In this time of COVID, that respect begins and ends with both advocating for the prevailing public health guidelines and following them rigorously. On the eve of the 12th Season, a test awaits.
There have been predictable voices from the more extreme fringes of unionism and loyalism calling for marches to proceed as they would any other year. Those same voices point at the Storey funeral as evidence that their cause is just. As ever in Northern Ireland, whataboutism abounds.
The DUP should advocate vigorously against such voices. And if there is any doubt that this approach is the correct one, they need only consider one thing – every person in Northern Ireland, and many beyond, know how profoundly important the marching season is to those of the unionist tradition.

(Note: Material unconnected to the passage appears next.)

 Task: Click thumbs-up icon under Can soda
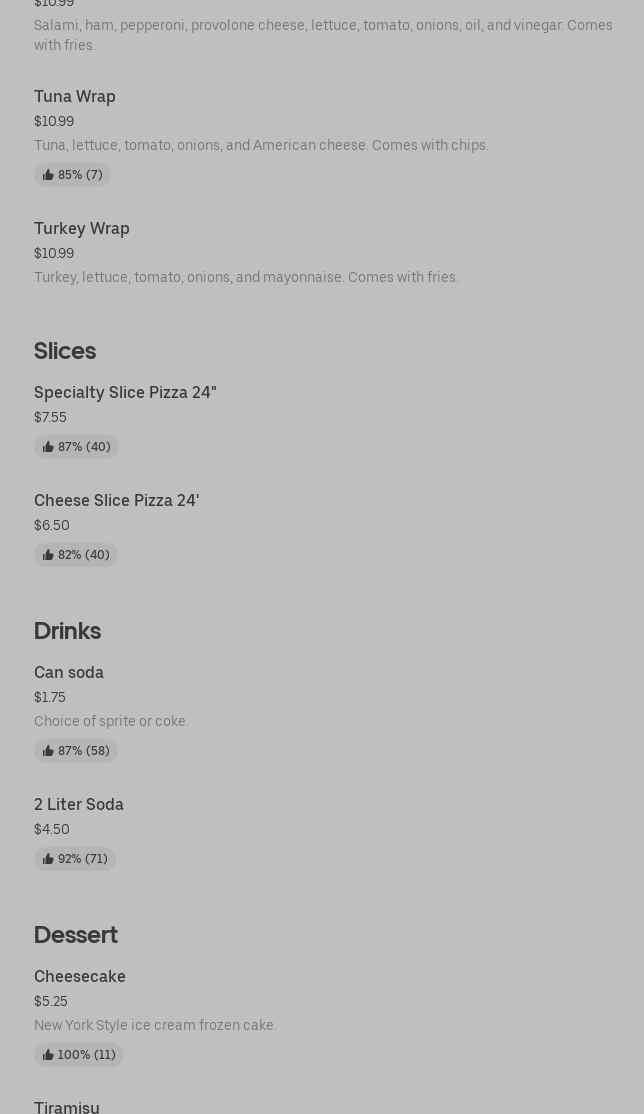click(48, 751)
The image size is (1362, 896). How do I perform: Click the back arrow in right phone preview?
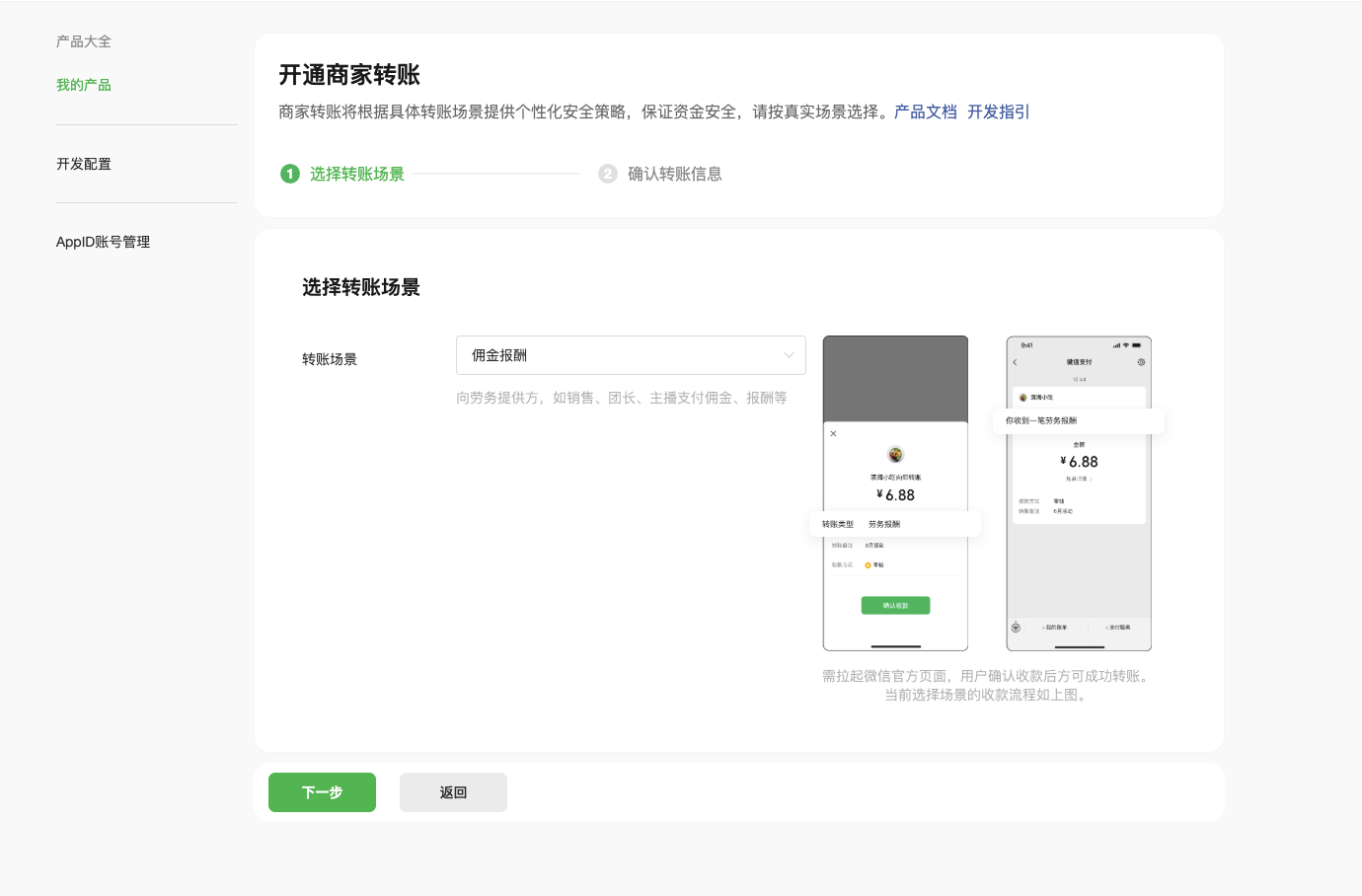[x=1015, y=362]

To give it up, even for one year, is perhaps the most solemn act of respect unionism could pay to all the people in the province. And such acts do not go unrecognized.
The Orange Order is already leading on this issue with it’s 12th at Home campaign. And there are community voices fighting this cause valiantly too, like DUP councillor Dale Pankhurst who knows first hand the sacrifice of carrying out an appropriate funeral for a loved one during COVID.
Anyone who follows Pankhurst on Twitter knows how passionate he is about loyalist cultural celebration, and also how devoted he was to his recently departed grandmother. Unlike Michelle O’Neill, Pankhurst knows what civic duty looks like during a global pandemic.
Now is the time for the DUP to join this cause with just as much fervor. A gauntlet has been thrown down by those who wish to put the health and wellbeing of their fellow citizens ahead of time-honoured traditions.
The DUP should pick it up and make it the party’s defining message in the period ahead. And it should marry that message with action of a kind that was lacking during the RHI scandal.
For starters, it should mandate that all elected DUP officials be required to resign their position if they attend any public celebration over the 12th Season. They should make clear that rank-and-file members will find themselves expelled from the party for any breach of public health guidelines.
And Arlene Foster should use her private and public influence to apply social pressure on any bands or otherwise organized groups that seek to or do, in fact, breach social distancing rules.
Politics is rarely black and white. But this is such a time. Adherence to the rules by those who set them and their followers, or disregard for those rules by those same people.
Sinn Féin has made its choice. So too must the DUP.